▶ WHAT THE EXERCISE ASKS: Write the entries out again. Each one must match exactly.

▶ DATA SUPPLIED:

■ ■ ■ ■ ■ ■ ■

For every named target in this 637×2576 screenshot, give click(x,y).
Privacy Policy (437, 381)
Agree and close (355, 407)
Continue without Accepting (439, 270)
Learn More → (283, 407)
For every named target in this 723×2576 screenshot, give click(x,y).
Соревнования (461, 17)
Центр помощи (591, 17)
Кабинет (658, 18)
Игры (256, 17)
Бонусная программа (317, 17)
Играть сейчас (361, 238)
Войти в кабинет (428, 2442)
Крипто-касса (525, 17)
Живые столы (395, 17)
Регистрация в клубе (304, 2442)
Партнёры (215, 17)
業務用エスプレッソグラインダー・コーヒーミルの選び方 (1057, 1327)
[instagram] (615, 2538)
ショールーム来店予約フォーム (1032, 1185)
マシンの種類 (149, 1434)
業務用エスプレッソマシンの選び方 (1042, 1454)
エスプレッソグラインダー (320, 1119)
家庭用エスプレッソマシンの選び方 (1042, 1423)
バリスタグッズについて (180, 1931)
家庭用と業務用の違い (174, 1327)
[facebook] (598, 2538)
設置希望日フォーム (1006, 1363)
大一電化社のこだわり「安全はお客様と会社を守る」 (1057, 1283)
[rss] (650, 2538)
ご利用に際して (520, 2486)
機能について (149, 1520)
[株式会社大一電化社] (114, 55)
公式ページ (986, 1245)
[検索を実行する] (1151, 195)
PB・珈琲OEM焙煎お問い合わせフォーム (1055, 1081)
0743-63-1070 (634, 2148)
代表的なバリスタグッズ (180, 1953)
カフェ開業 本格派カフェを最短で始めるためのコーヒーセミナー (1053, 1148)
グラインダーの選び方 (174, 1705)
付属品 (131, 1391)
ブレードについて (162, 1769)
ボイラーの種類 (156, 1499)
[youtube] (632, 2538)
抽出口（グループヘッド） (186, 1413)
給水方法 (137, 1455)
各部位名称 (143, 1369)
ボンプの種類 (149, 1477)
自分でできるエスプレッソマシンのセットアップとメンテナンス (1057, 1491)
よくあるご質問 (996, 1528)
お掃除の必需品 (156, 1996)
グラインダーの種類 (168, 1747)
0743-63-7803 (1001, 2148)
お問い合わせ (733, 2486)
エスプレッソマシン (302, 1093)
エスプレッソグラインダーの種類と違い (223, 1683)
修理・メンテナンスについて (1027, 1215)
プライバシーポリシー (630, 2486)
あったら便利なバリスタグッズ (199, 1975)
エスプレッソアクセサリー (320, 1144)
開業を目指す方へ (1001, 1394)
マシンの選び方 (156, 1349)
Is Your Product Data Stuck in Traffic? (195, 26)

■ ■ ■ ■ ■ ■ ■

▶ RESPONSE BOX:
For every named target in this 637×2576 screenshot, give click(x,y).
Privacy Policy (437, 381)
Agree and close (355, 407)
Continue without Accepting (439, 270)
Learn More → (283, 407)
For every named target in this 723×2576 screenshot, give click(x,y).
Соревнования (461, 17)
Центр помощи (591, 17)
Кабинет (658, 18)
Игры (256, 17)
Бонусная программа (317, 17)
Играть сейчас (361, 238)
Войти в кабинет (428, 2442)
Крипто-касса (525, 17)
Живые столы (395, 17)
Регистрация в клубе (304, 2442)
Партнёры (215, 17)
業務用エスプレッソグラインダー・コーヒーミルの選び方 (1057, 1327)
[instagram] (615, 2538)
ショールーム来店予約フォーム (1032, 1185)
マシンの種類 (149, 1434)
業務用エスプレッソマシンの選び方 (1042, 1454)
エスプレッソグラインダー (320, 1119)
家庭用エスプレッソマシンの選び方 (1042, 1423)
バリスタグッズについて (180, 1931)
家庭用と業務用の違い (174, 1327)
[facebook] (598, 2538)
設置希望日フォーム (1006, 1363)
大一電化社のこだわり「安全はお客様と会社を守る」 (1057, 1283)
[rss] (650, 2538)
ご利用に際して (520, 2486)
機能について (149, 1520)
[株式会社大一電化社] (114, 55)
公式ページ (986, 1245)
[検索を実行する] (1151, 195)
PB・珈琲OEM焙煎お問い合わせフォーム (1055, 1081)
0743-63-1070 (634, 2148)
代表的なバリスタグッズ (180, 1953)
カフェ開業 本格派カフェを最短で始めるためのコーヒーセミナー (1053, 1148)
グラインダーの選び方 (174, 1705)
付属品 (131, 1391)
ブレードについて (162, 1769)
ボイラーの種類 (156, 1499)
[youtube] (632, 2538)
抽出口（グループヘッド） (186, 1413)
給水方法 (137, 1455)
各部位名称 (143, 1369)
ボンプの種類 (149, 1477)
自分でできるエスプレッソマシンのセットアップとメンテナンス (1057, 1491)
よくあるご質問 (996, 1528)
お掃除の必需品 (156, 1996)
グラインダーの種類 (168, 1747)
0743-63-7803 (1001, 2148)
お問い合わせ (733, 2486)
エスプレッソマシン (302, 1093)
エスプレッソグラインダーの種類と違い (223, 1683)
修理・メンテナンスについて (1027, 1215)
プライバシーポリシー (630, 2486)
あったら便利なバリスタグッズ (199, 1975)
エスプレッソアクセサリー (320, 1144)
開業を目指す方へ (1001, 1394)
マシンの選び方 (156, 1349)
Is Your Product Data Stuck in Traffic? (195, 26)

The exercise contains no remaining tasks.